A friend of mine approached me to analyze a vehicle in his company, he wanted to use a data-driven approach to determine the cost of ownership of the vehicle in the fleet. Buying the vehicle was easy. It was affordable and had very low mileage at the time of purchase and had 4 more years left on the certificate of entitlement. What about the operating costs of the vehicle? Drivers record the usage data such as distance travelled and fuel consumption in a logbook.
A single vehicle should be easy to visualise. But what about a fleet of vehicles? This is a particular issue for logistics and delivery services that drive e-commerce. A logistics company needs to manage a fleet of vehicles of different models, load capacities and ages.
I decided to run some numbers in Python for a simple econometric experiment using that vehicle dataset provided, but the methods I describe in this article are applicable to anyone interested in vehicle or asset cost management. Simply put, econometrics is the application of statistical models to test economic theories and is a branch of data science. Instead of experimental data, observed data are used to determine the effects of random events.
In machine learning, time series analysis is slightly different from normal regression or classification problems. Time series regression helps us understand the relationship between variables over time and predict future values. I wrote several time series prediction scripts in Python and explored several multivariate algorithms for modelling time series, examining the following algorithms: Autoregressive Integrated Moving Average (ARIMAx), Generalized AutoRegressive Conditional Heteroskedasticity (GARCH), Least absolute shrinkage and selection operator (LASSO), PROPHET, RIDGE, Support Vector Regression (SVR) and k-nearest neighbors (kNN).
There was no particular reason for choosing the machine learning algorithms, but these are just the common ones and there are numerous other models that can be explored which I will discuss later.
The algorithms used in this study are not the most advanced, but this is the first time I have dealt with time series, and the goal of this paper is to explore a data-driven approach that can help one make enterprise-level decisions about which vehicle to use on which route and what type of maintenance to perform (e.g., tyre changes, oil changes) and how this affects the life of the vehicle and whether I should maintain a well-functioning vehicle or buy a new vehicle.
|Date||Item||Distance (+km)||Fuel (L)||Cost|
|8/1/2021||Purchase of vehicle||$ 25,000.00|
|9/16/2021||Road Tax||$ 378.00|
The above table shows a typical record of operations for two months. The record of expenditures for the vehicle was straightforward, a simple distance and expense log. There were typical expenses for fuel or a sudden large bill for renewal of a seasonal parking space or road tax, but all in all the record is fairly linear and also a typical log for any driver in the courier business. I had to wait a while before I could start any kind of analysis. Now I have about 100 data points from August 2021 to December 2022, a little over a year.

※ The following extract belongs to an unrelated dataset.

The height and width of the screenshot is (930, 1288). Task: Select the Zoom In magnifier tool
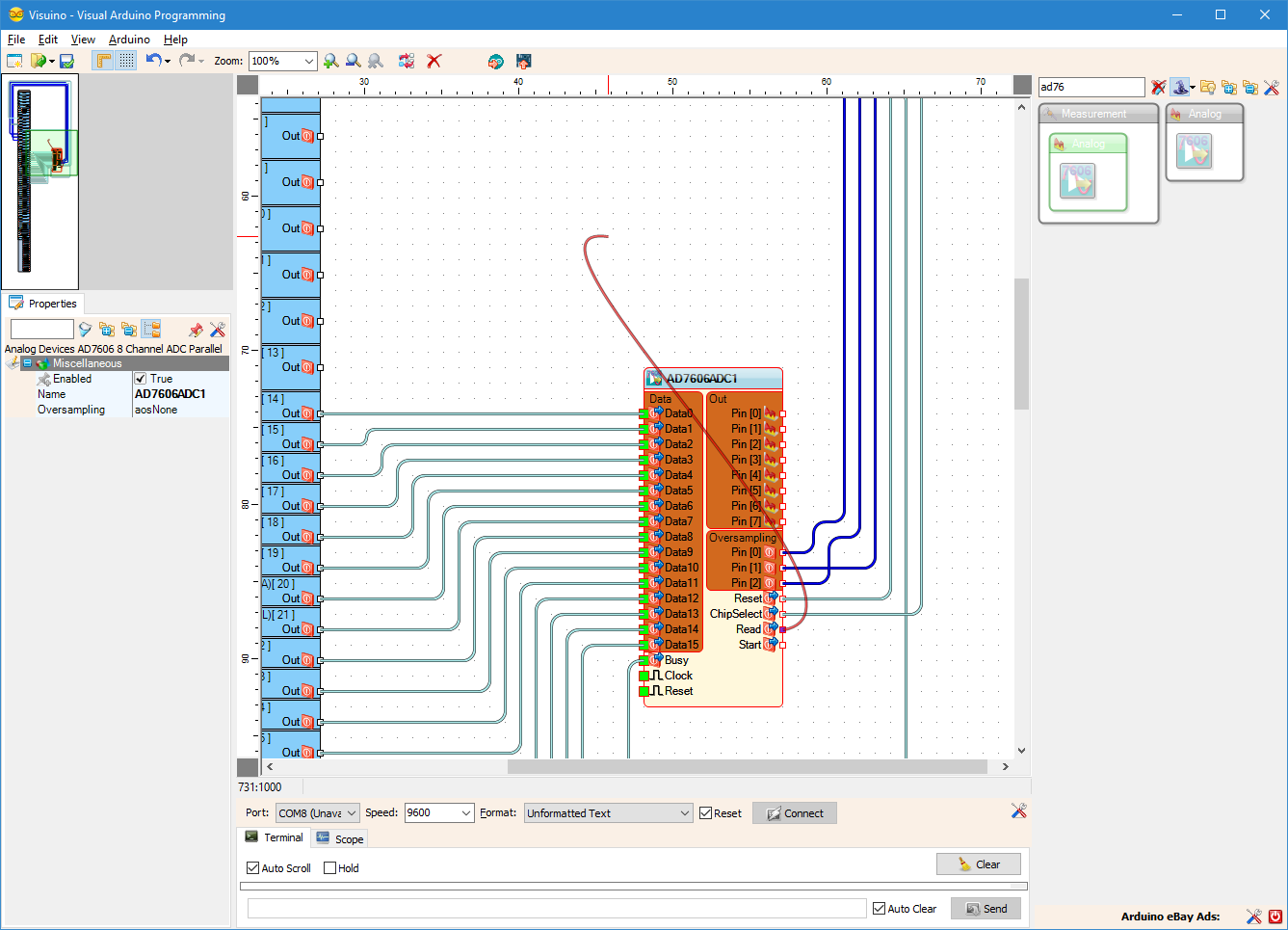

Figure 1 So this is how the data looks like over a year, the first graph on the left shows the amount of each expense and on the right is a cumulative expense which represents the lifetime cost of the vehicle.
The figure above shows two diagrams. The diagram on the left shows the amount of each expense, such as a typical tank of gas or a parking fee, and the largest expense was replacing all tyres and rims with new tyres. The chart on the right shows the cumulative cost over time.
Figure 2 Data importing into an array using the Python Numpy Library
Figure 3 Dataframe recording the fuel consumption and distance travelled.
I’m interested in determining the total cost of ownership of my vehicle to see if I can make some data-driven decisions to increase the value of the vehicle. This could include making certain changes to improve fuel economy. In my case, I recorded how far I drove, how often I filled up with gas, and what my car expenses were. What I’m interested in is the cost per day at the end of the vehicle’s life, both in terms of fuel consumption and total cost of ownership.
Let’s introduce some algorithms explored.
- ARIMA. This nifty algorithm is an acronym for AutoRegression (AR) – where the dependent relationship between an observation and a specified number of previous observations, Integrated (I), the use of differencing raw observations (e.g., subtracting an observation from an observation in the previous time step) to make the time series stationary, and Moving Average (MA) – where the dependence between an observation and a residual error from a moving average model applied to lagged observations. Variants of this algorithm include a seasonality component denoted by “s” – SARIMA or SARIMAX. A very good textbook description can be found here and sample code here and here.
- GARCH. AutoRegressive Conditional Heteroskedasticity is commonly used in modelling stock-trading data that exhibit time-varying volatility clusters, the algorithm describes the variance of the current data point as a function of the actual magnitudes of the error terms of the previous periods. GARCH is a generalized version of ARCH, a helpful Youtube video can be found here.
- LASSO (least absolute shrinkage and selection operator) is a method of regression analysis that performs both variable selection and regularization. Here’s a video describing this algorithm.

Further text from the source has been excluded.